Nicht dabei war Kuhn einzig über Mittag, als die tägliche Medienkonferenz anstand. Es vertrat ihn, wie tags zuvor, Pont; Kuhn selbst fuhr in Begleitung des Teamarztes Roland Grossen zu seiner Frau ins Zürcher Unispital. Über deren Gesundheitszustand wurde auch gestern nichts berichtet. Es sei, merkte Pont an, «eine schwierige Situation für Köbi, aber seine Arbeit mit der Mannschaft funktioniert weiterhin wie üblich.» Ernst Lämmli, der Delegierte der Nationalmannschaft, fügte bei: Das einzige, was man wirklich gespürt habe, sei Kuhns Absenz an zwei Pressekonferenzen. Und: «Die Mannschaft hilft ihm, sie zieht gut mit.»

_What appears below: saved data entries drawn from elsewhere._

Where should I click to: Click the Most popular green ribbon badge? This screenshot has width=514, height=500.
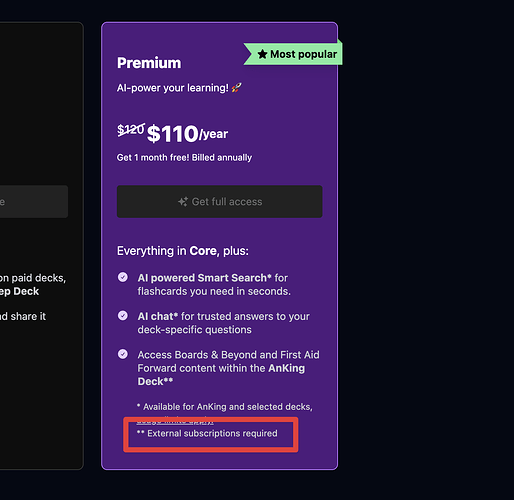(x=293, y=54)
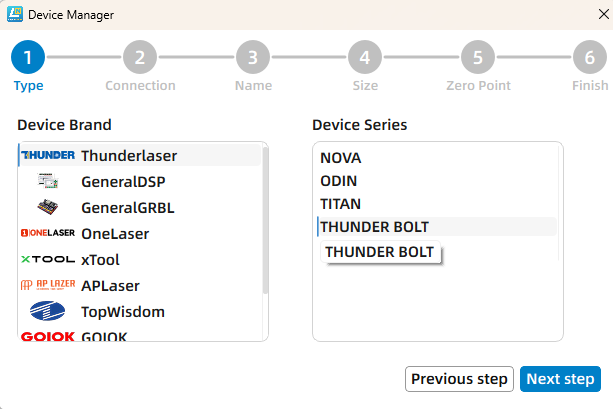613x409 pixels.
Task: Click the APLaser brand logo
Action: 47,286
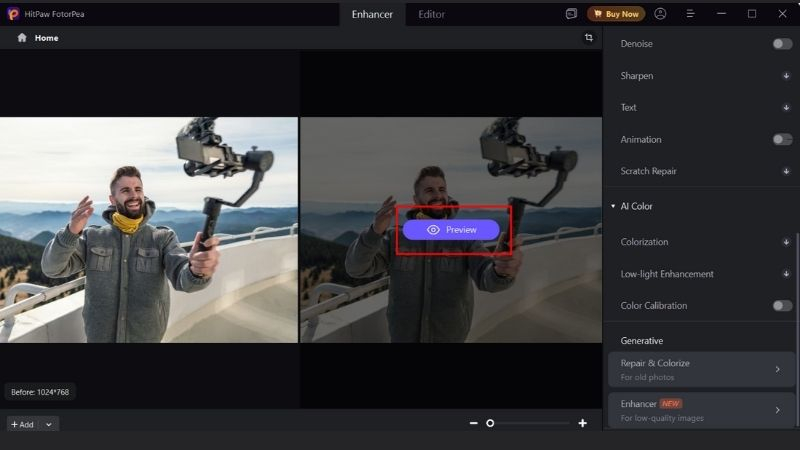Open the user account profile icon

coord(660,14)
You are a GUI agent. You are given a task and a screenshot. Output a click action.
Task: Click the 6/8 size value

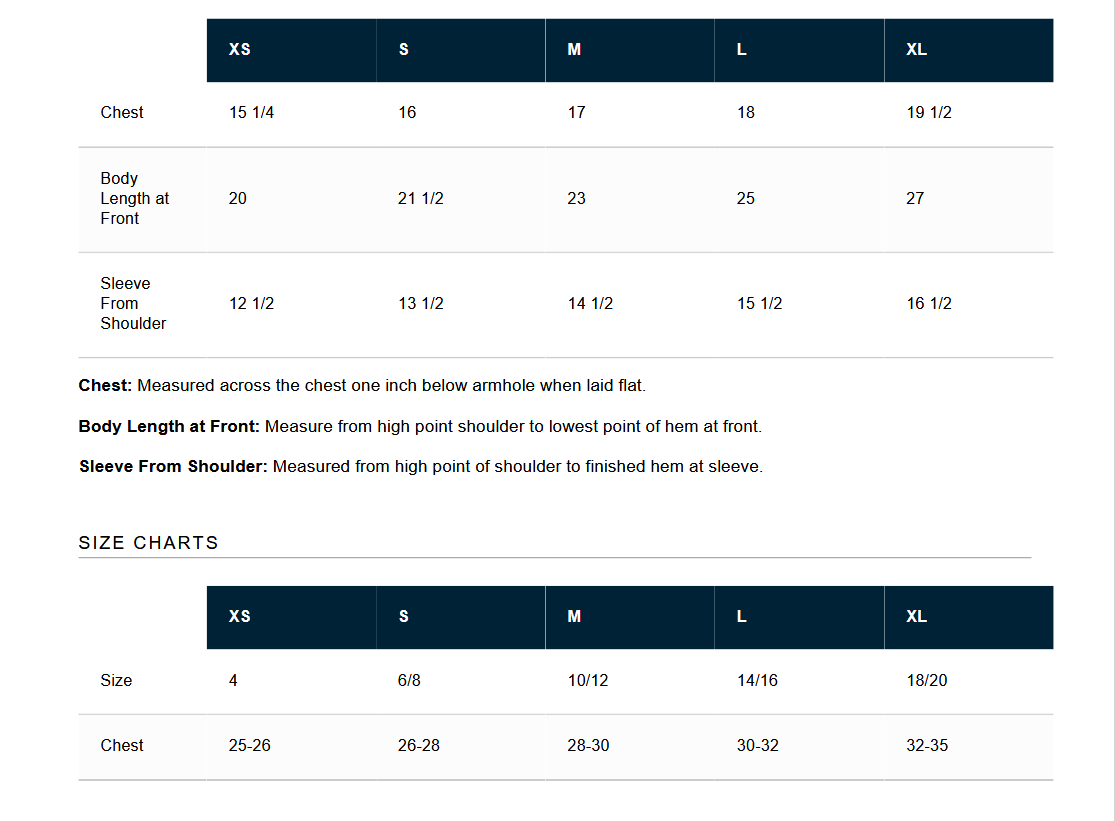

Das tut auch Pont, der 54jährige Genfer, der in den vergangenen Tagen in den Vordergrund rückte, aber zu keinem Moment den Eindruck erweckte, er wolle sich auch dorthin drängen. Wenn er beispielsweise gefragt wird, welches die Ausrichtung der Defensive auf den tschechischen Stürmer Jan Koller sei, dann vermeidet er selbst ein «wir», wenn er antwortet: «Köbi hat noch immer die Option Raumdeckung gewählt. Die Schweiz spielte so auch gegen Zidane, gegen alle Grossen der Welt – immer in der Zone. Und das wird auch diesmal gegen Koller so sein.»

Verbesserte Physis

Für Pont sind es die letzten Wochen der Zusammenarbeit mit Kuhn. Er wird auch von Nachfolger Ottmar Hitzfeld übernommen. Er wolle nicht «alles umkrempeln», so die Erklärung Hitzfelds, der des Französischen nicht mächtig ist und dem Pont vor allem auch als Bindeglied zur Fraktion aus der Romandie nützlich sein wird.

Pont hatte aber auch noch Fakten zu liefern. Etwa zum körperlichen Zustand der Mannschaft nach zweieinhalb Wochen der Vorbereitung. Der Test der physischen Werte habe ergeben, dass sie im Schnitt höher gewesen seien als noch zu Beginn des Camps in Lugano, das «trotz der Verletzungen perfekt war». Und Pont sagte auch noch, das Gespräch Kuhns mit Patrick Müller, dem zweifelnden Innenverteidiger, finde heute statt. Noch gebe es also «keine Sicherheit» über die Aufstellung. Dem wäre allerdings beizufügen: Im «Fall» Barnettas gibt es keine Zweifel, was Müller betrifft, lieferten Mitspieler Hinweise. Captain Alex Frei: «Wenn Müller sagt, er sei bei neunzig Prozent, dann ist er für mich bei hundert. Und auch neunzig Prozent Müller reichen international sicher.» Dessen designierter Partner Senderos geht davon aus, neben Müller zu spielen – sie hätten in beiden Testpartien nebeneinander gestanden und auch stets in den taktischen Übungen. Das hiesse dann, die Schweizer «Tschechien-Elf» sei wirklich jene, die Kuhn wohl schon seit geraumer Zeit im Kopf hatte.